I shook my head and laughed at Lydia.
Yeah, New Haven was turning out to be a great decision for me. For my liver? With Lydia being so close? We’d soon see.
We went to Jumping Beans. We stopped by the hardware store, where Lydia was mostly right. They had everything we needed except for the fairy lights, but that was okay since we could day drink in the sunshine.
Which we also did. Isaiah came by, drove me back to Mom and Dad’s for dinner, and by the end of the day, I’d ordered couches and a few chairs and tables. Mom and Dad were letting me take my bed, so I crossed that off the list but ordered a new headboard.
Over the next couple of weeks, while I waited for the living room furniture to arrive, I slowly created a space that was mine. My vision. I bought artwork and lamps. I bought an office chair for my desk and a small couch off Amazon that could be pulled out to be a bed for when I had company. I filled my kitchen with dishes and glassware and bought a super cute, farmhouse-style wine rack and buffet stand for the eating area.
Every day I walked into town, bought my groceries, and hung out at Jumping Beans or the library where I worked.
And every day, New Haven started feeling like home all over again, except this time, it was my home. My choice.
I was settling in. And the best part was that I wasn’t even just settling in to working remotely. Cathy, the owner of Jumping Beans saw me working one day and asked if I could help her with her social media. “It’s all new to me, and I don’t think I’m doing the Instagram thing right or anything, but that’s how business grows, right?”

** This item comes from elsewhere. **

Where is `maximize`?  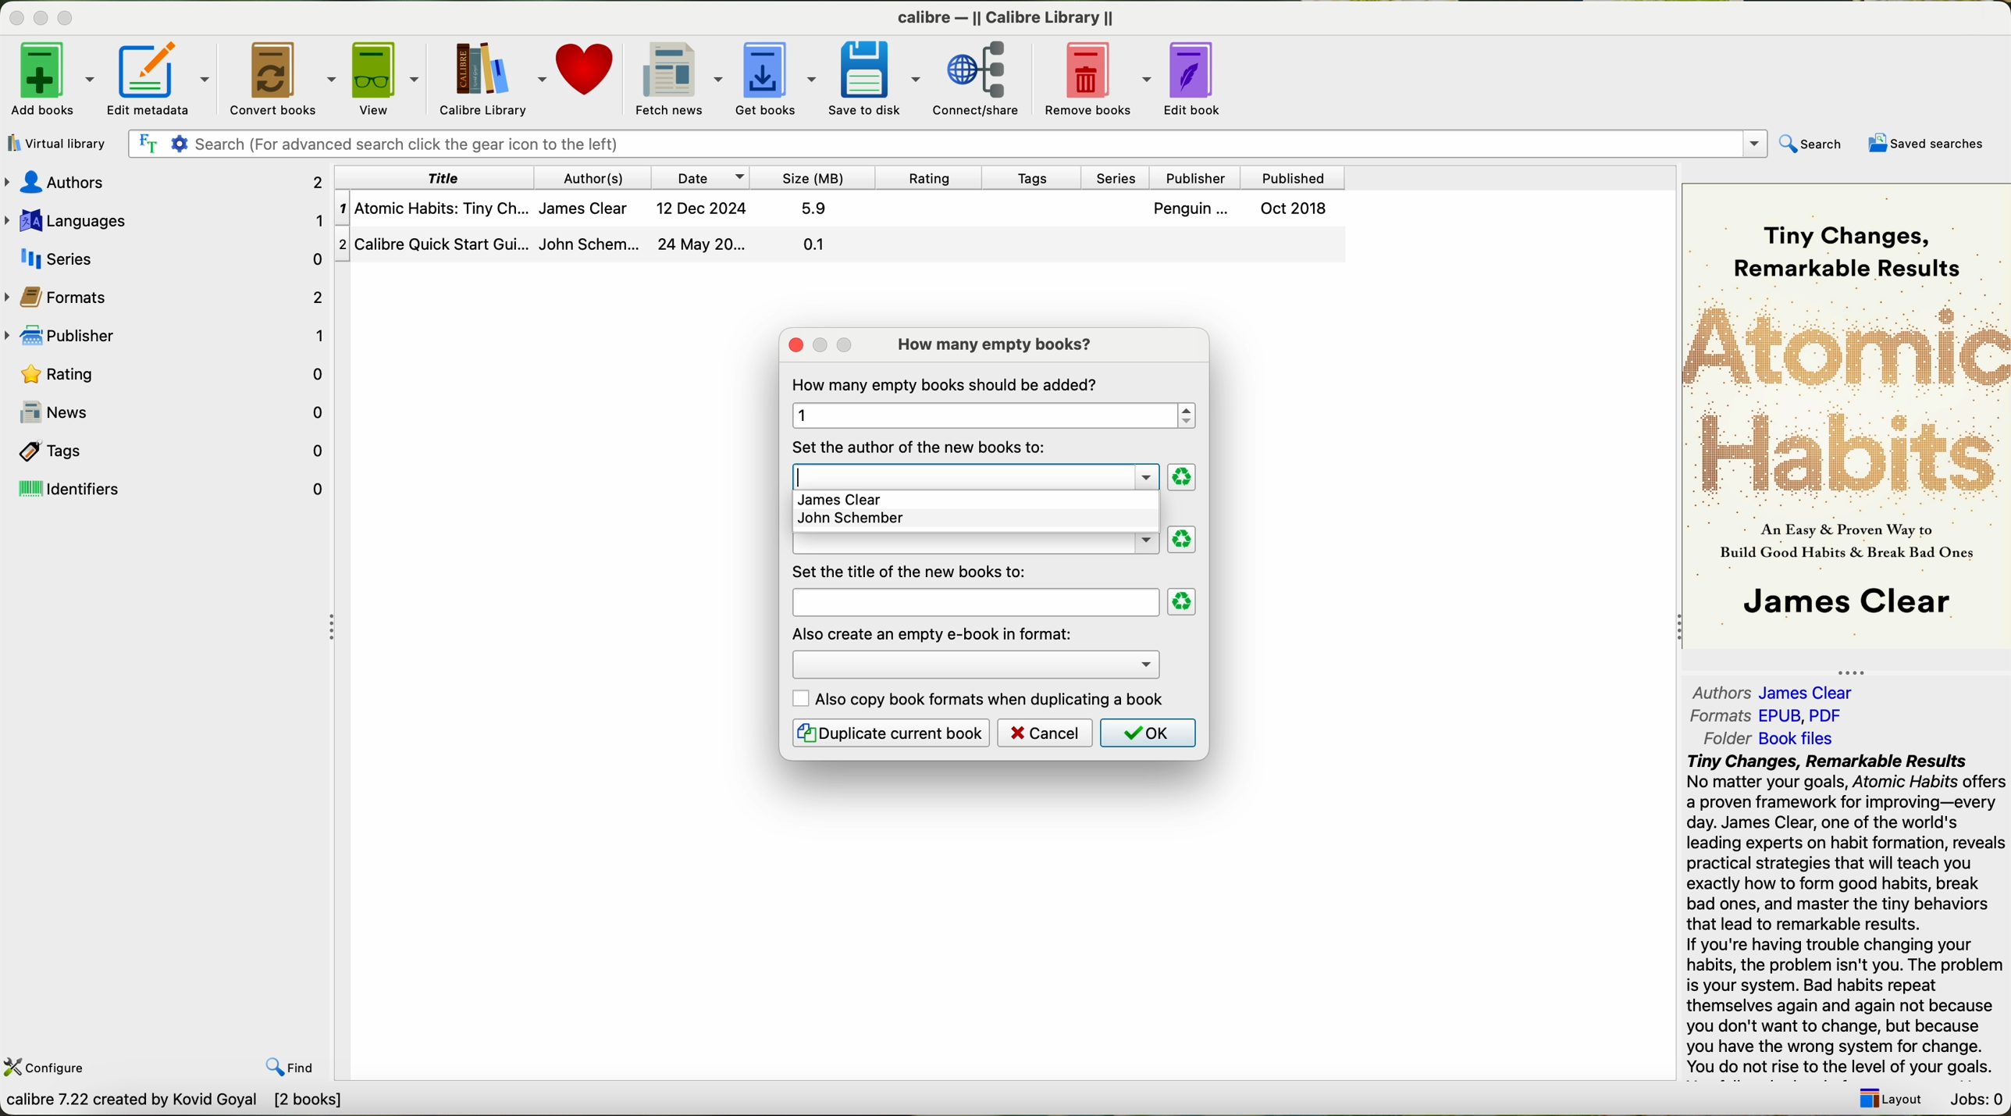 maximize is located at coordinates (846, 346).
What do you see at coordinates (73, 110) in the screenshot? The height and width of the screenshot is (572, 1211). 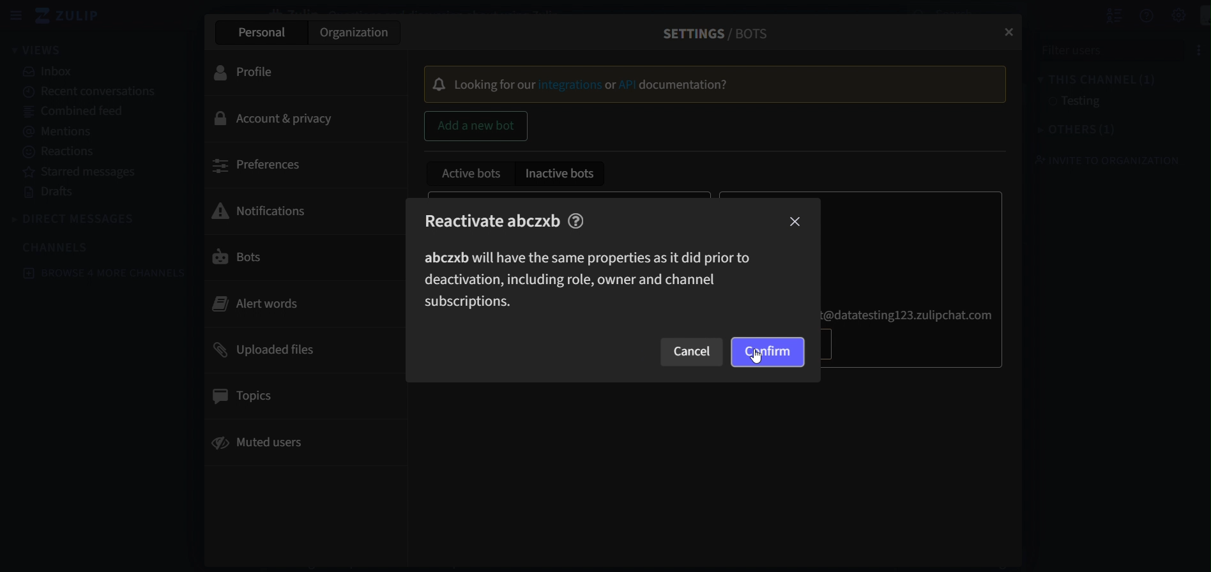 I see `combined feed` at bounding box center [73, 110].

We sat and talked, and I committed to a few hours a week, helping her come up with a posting schedule where I’d provide the graphics.
Which got me thinking about future plans. Who else could I help? Who else would see the value in it? New Haven was a small town, but instead of dying like so many others, ours was growing. Albeit slowly, we’d doubled in size since I was born, and the town didn’t have a traffic light. Now there were two.
Regardless, I was in the library, taking a break from my real job to come up with a list of other places in town that I could talk to about working with when it happened.
I wasn’t prepared at all.
A shadow fell over me where I was bent over my laptop, scribbling away on a notepad.
That shadow didn’t move, but I felt the storm coming.
Setting down my pen, I looked up.
And stared right into a face on Cameron Kelley I’d never seen before.
Worried. Relieved. Furious. Unkept. He hadn’t shaved in at least two weeks, his eyes were dark, and the way he was jutting out his jaw told me he wasn’t only feeling pissed, but a whole lot more.
“You promised we’d talk.”
I blinked. Blinked again as I tried to calm my racing heart and my suddenly trembling hands.
I shoved them into my lap before he could see.
He was here. He wasn’t supposed to be here.
“What are you doing here?” In the library. In New Haven. He was supposed to be in… I glanced at my computer and the calendar icon on the bottom. Oh. His training camp was over.
When I looked back up into his storm-filled, impatient eyes, I didn’t need to ask my question again. He’d already said what he wanted.
I looked around. The library wasn’t busy. But there were children there with moms in the kid’s sections. “Here?”
“Prefer not to have this conversation within hearing range of half the town.”
Please. There were maybe a half-dozen patrons in the library, plus the volunteers and hired librarian. That was hardly half the town. However, one mom glanced in our direction and quickly looked away, so I didn’t doubt at all that even if we weren’t heard, news of us talking would be known by half the town by dinnertime.
I slapped my laptop closed and gathered my things.
“Fine. Follow me.”
Because I’d realized in the times I allowed myself to think about him over the last two weeks, there were things I needed to say to him, too.